Das Problem ist aber auch in viel kleineren Unternehmen präsent, die weit näher an unserem Alltag sind als Waffenproduzenten. So gibt es immer wieder Amtsträger, die gerne Zahlungen annehmen (etwa Heinz R., ehemals Direktor eines städtischen Pflegeheims in Mülheim und ein Handwerksmeister, der wohl als Gegenleistung für Aufträge Zahlungen und Gatisarbeiten an den Auftraggeber leistete). Oder eine Mutter aus Wiesbaden, die das Prüfungsamt bestechen wollte, damit ihre Tochter ein gutes Ergebnis erzielt. Zuletzt hat die Polizei eine Reihe von besonderen Fällen isn Visier genommen: die Fotografen, die Schulklassen und SchülerInnen fotografieren. Offenbar sind die Erlöse, die man an einem einzigen Tag mit dieser Arbeit erzielen kann, so hoch, dass die Fotografen Schmiergelder an die Schulen bezahlen, um die Aufträge zu bekommen.

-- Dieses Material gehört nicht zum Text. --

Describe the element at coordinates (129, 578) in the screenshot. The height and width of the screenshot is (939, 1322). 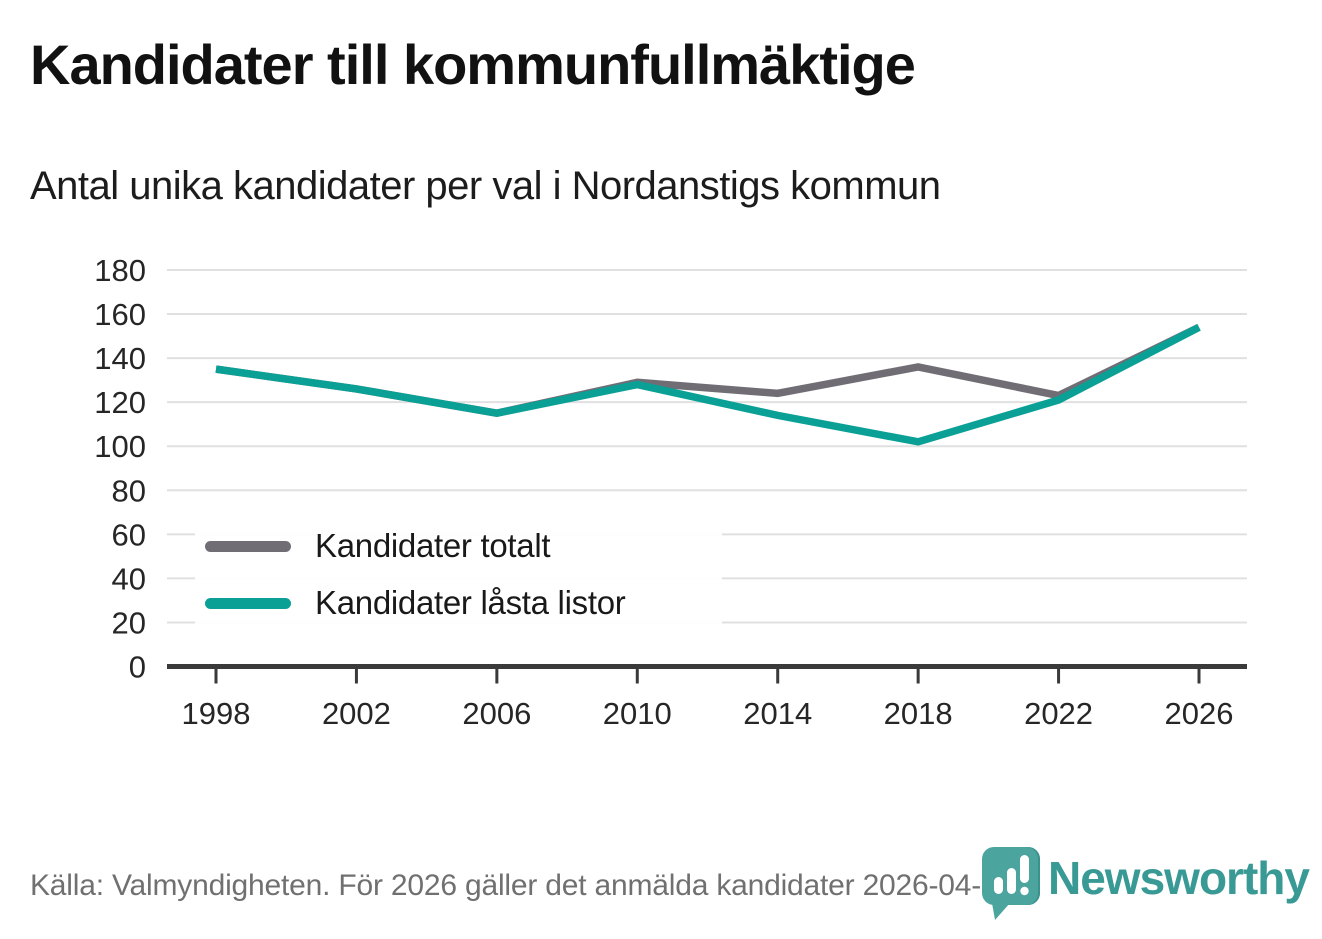
I see `svg-text: 40` at that location.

Deutschland ist also offensichtlich alles andere als immun gegen Korruption. Es fehle an einem sicheren und effizienten Hinweissystem für Verdachtsfälle und Anzeigen, außerdem an der Einführung von sogenannten Compliance-Funktionen in Unternehmen, die Bestechlichkeit verhindern sollen, kommentiert ein Ex-Direktor von Olaf, der europäischen Antibetrugsbehörde, die Situation. So gibt es nur im Land Schleswig-Holstein einen Verantwortlichen für Anti-Korruption, auf freiwilliger Basis. In anderen Ländern sind die kompetenten Ansprechpartner dagegen Rechtsanwaltsbüros. Wer also einen Fall anzeigen möchte, sollte durch feste Bezugspersonen ermutigt werden, nicht aber womöglich durch ein Rechtsanwaltsbüro abgeschreckt werden. Außerdem darf man nicht vergessen, dass Deutschland noch immer nicht die europäische Strafrechtskonvention gegen Korruption unterzeichnet hat.